_Goal of the exercise_. Please restate word for word, and with nothing added, the lines that run from the one holding "生活隨寫 (164, 1050)" to the end of the entries below.

++++

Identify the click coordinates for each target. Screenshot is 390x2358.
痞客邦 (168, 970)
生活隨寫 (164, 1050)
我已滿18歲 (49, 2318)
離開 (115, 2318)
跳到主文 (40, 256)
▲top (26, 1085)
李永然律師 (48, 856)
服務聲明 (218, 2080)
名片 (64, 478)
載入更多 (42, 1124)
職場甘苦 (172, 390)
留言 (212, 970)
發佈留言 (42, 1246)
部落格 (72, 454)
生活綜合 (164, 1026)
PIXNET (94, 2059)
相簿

++++

_Solution_.
生活隨寫 (164, 1050)
我已滿18歲 (49, 2318)
離開 (115, 2318)
跳到主文 (40, 256)
▲top (26, 1085)
李永然律師 (48, 856)
服務聲明 (218, 2080)
名片 (64, 478)
載入更多 (42, 1124)
職場甘苦 (172, 390)
留言 (212, 970)
發佈留言 (42, 1246)
部落格 (72, 454)
生活綜合 (164, 1026)
PIXNET (94, 2059)
相簿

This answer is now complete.